**Item coordinate data**
— begin —

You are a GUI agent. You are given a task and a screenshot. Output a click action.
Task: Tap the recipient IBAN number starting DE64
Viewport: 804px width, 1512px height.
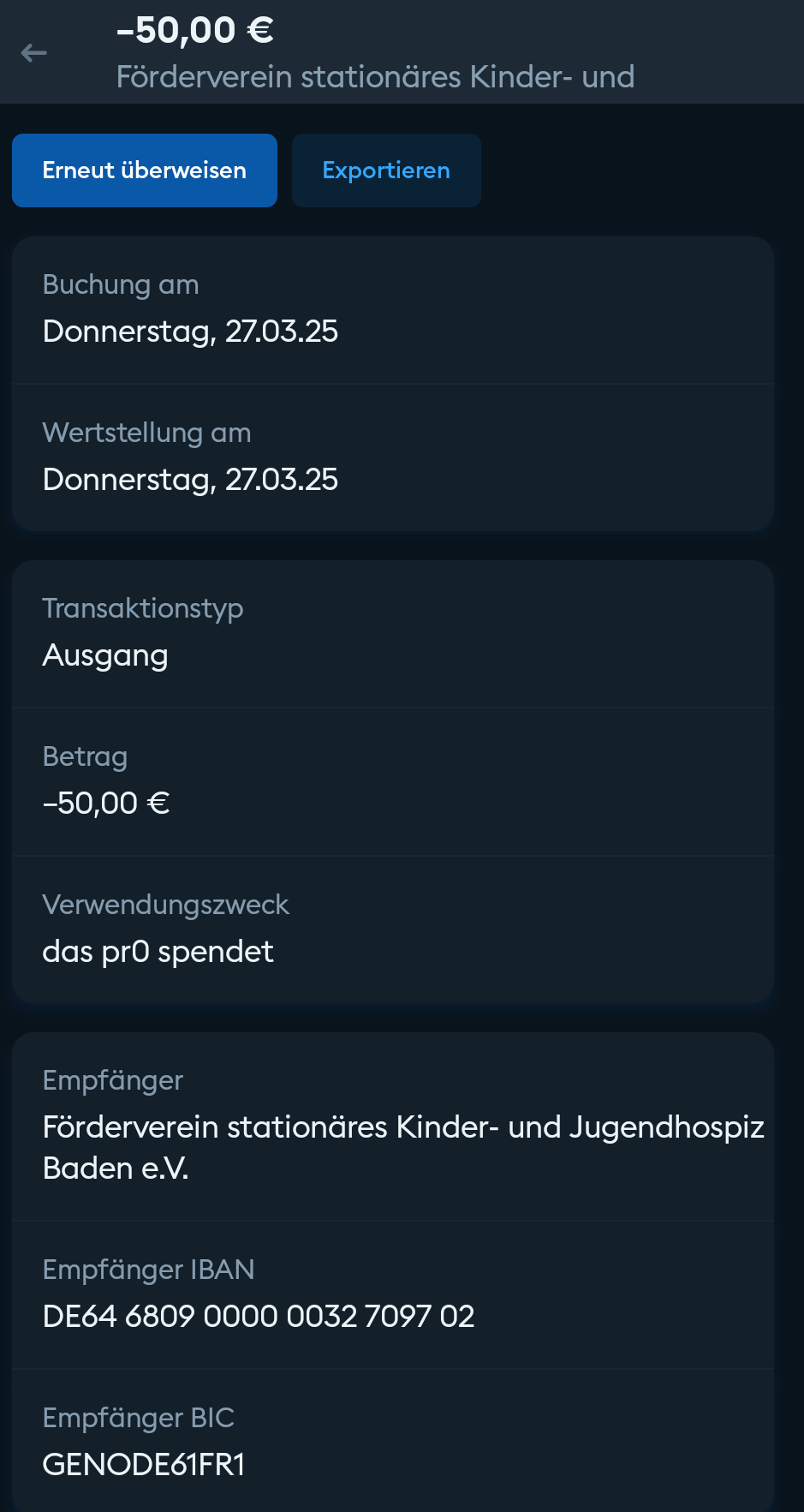(x=259, y=1317)
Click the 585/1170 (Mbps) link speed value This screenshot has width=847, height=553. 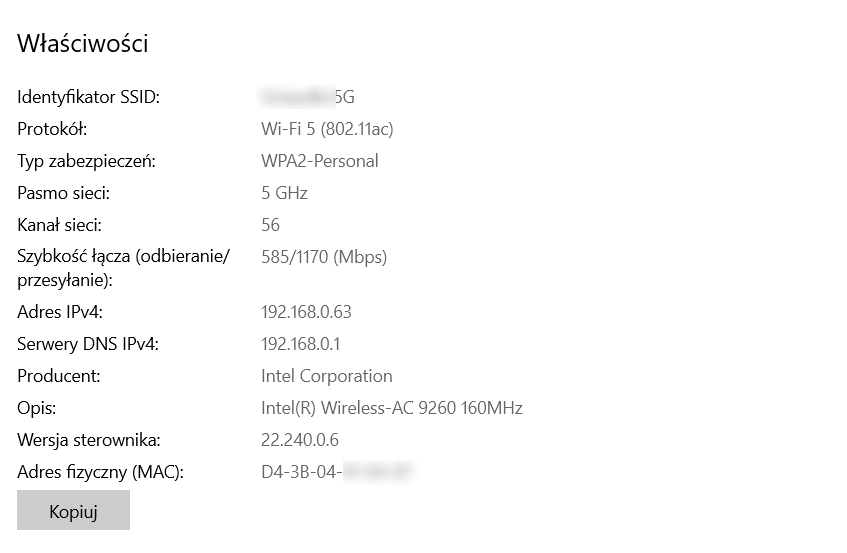324,257
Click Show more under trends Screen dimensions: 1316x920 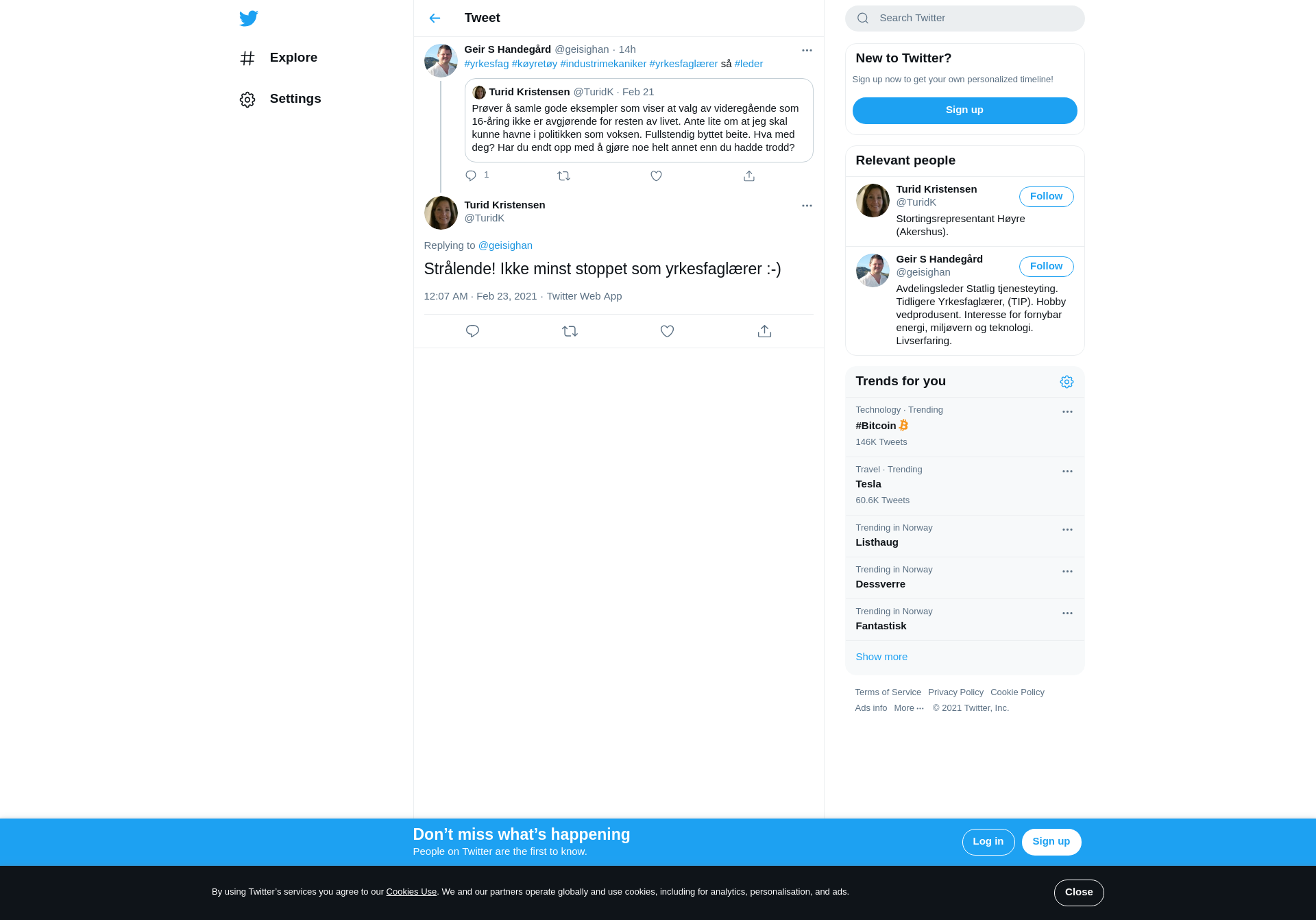(881, 657)
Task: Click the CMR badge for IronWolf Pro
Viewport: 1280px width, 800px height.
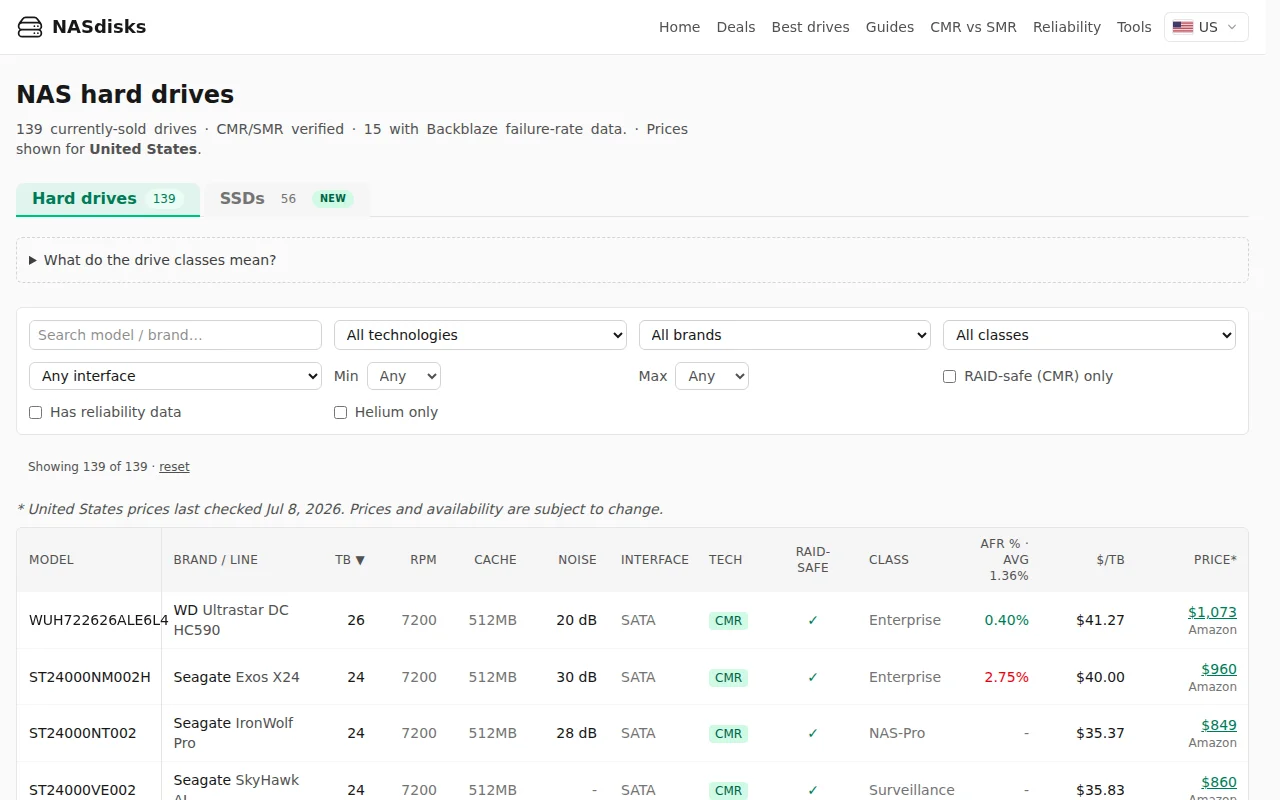Action: click(728, 733)
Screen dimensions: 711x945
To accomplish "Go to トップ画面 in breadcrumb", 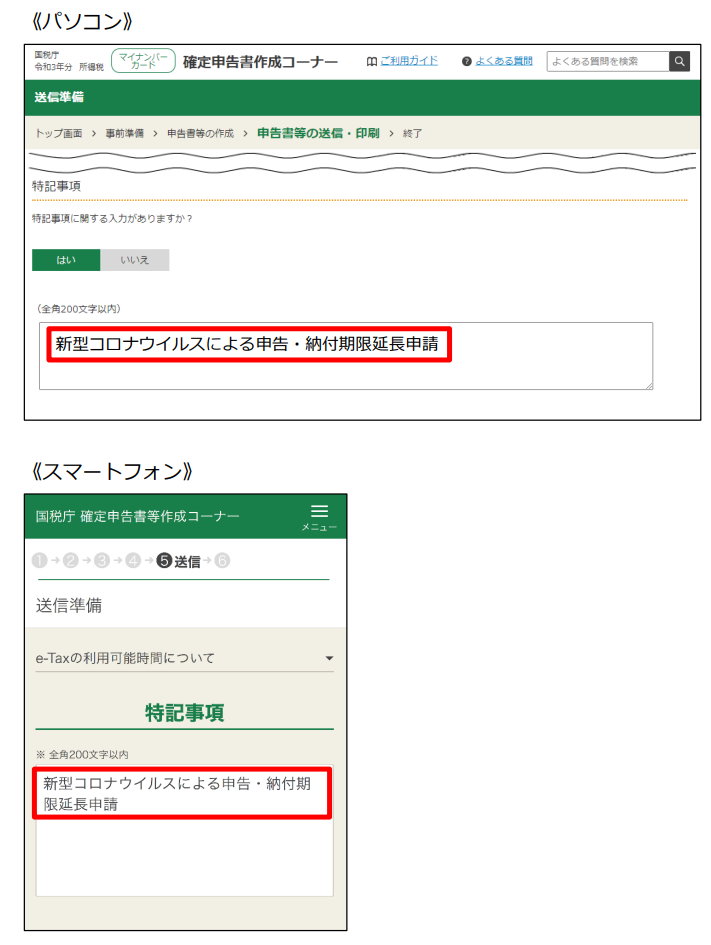I will (58, 133).
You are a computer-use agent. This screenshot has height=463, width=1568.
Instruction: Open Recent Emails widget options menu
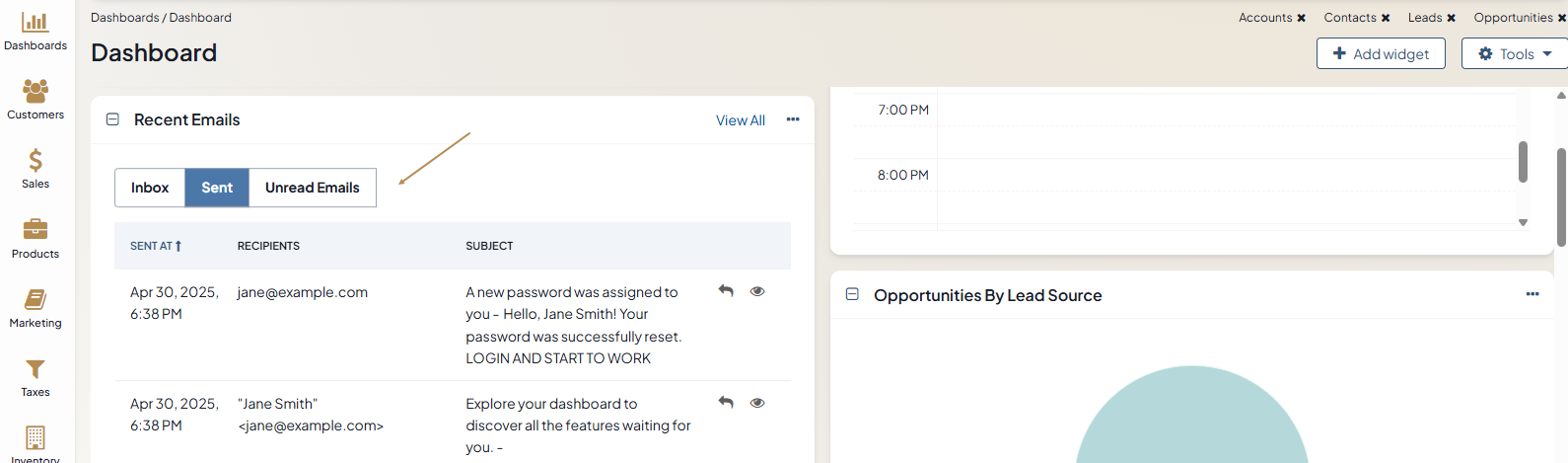click(x=793, y=119)
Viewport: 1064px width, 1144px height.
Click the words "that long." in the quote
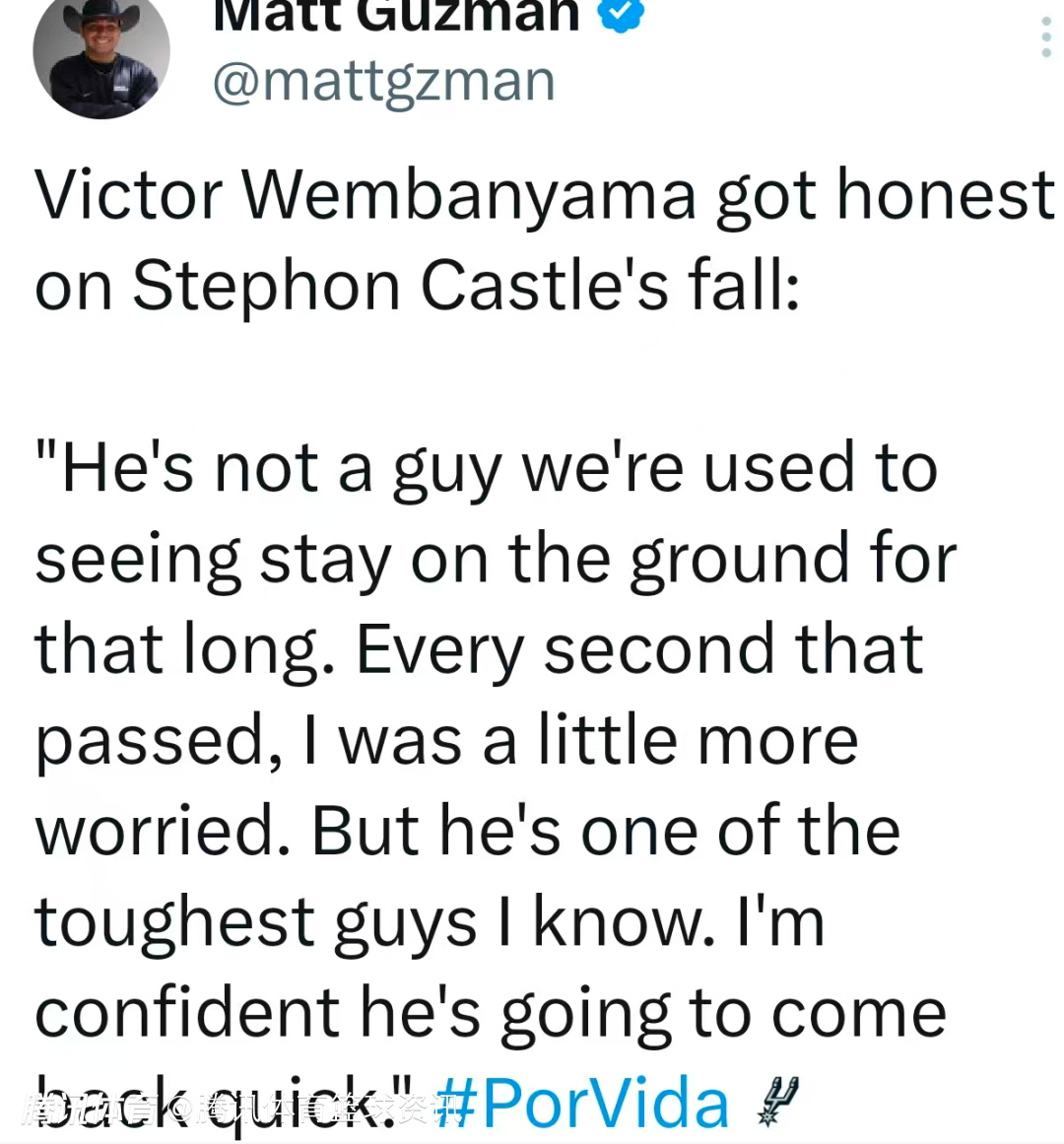pos(178,649)
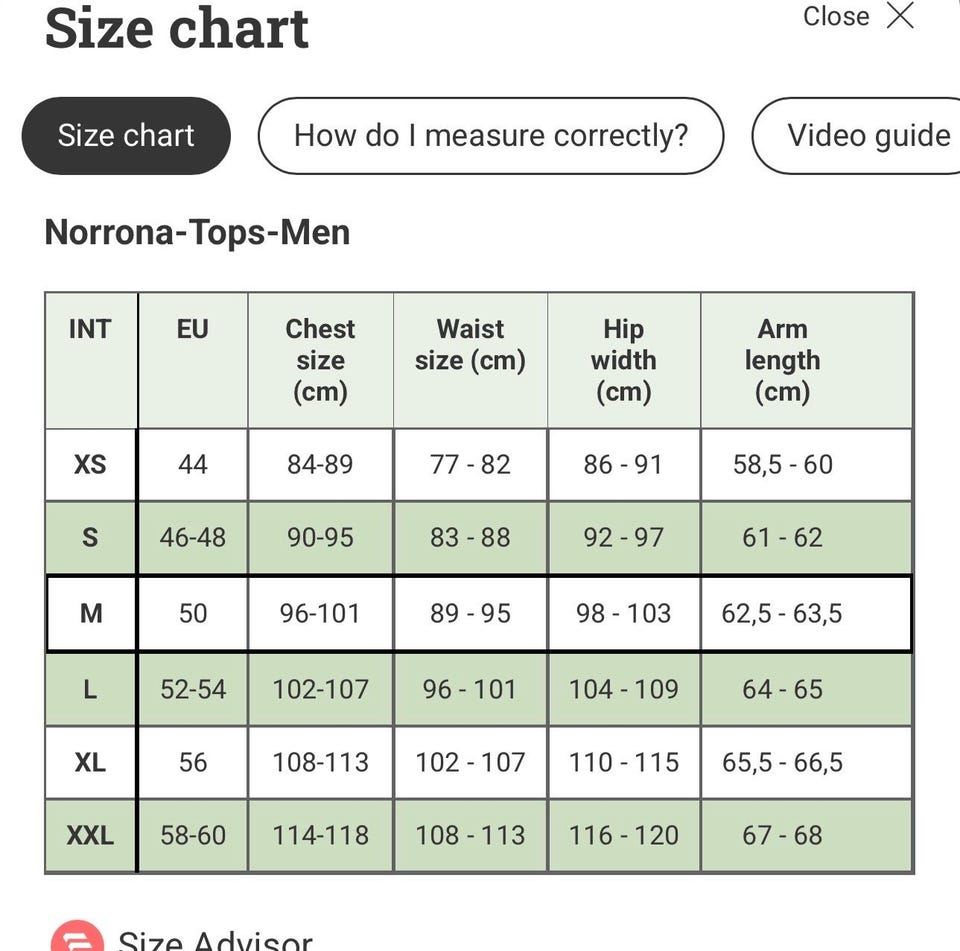The image size is (960, 951).
Task: Click the Arm length column header
Action: coord(782,360)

— end —

**Job**
Copy out the rows between the line holding "You are a computer-use" and the line holding "click(x=793, y=119)", inclusive, leaving the pictures out of your copy.

**Completed task**
You are a computer-use agent. This screenshot has height=463, width=1568.
Instruction: Open Recent Emails widget options menu
click(x=793, y=119)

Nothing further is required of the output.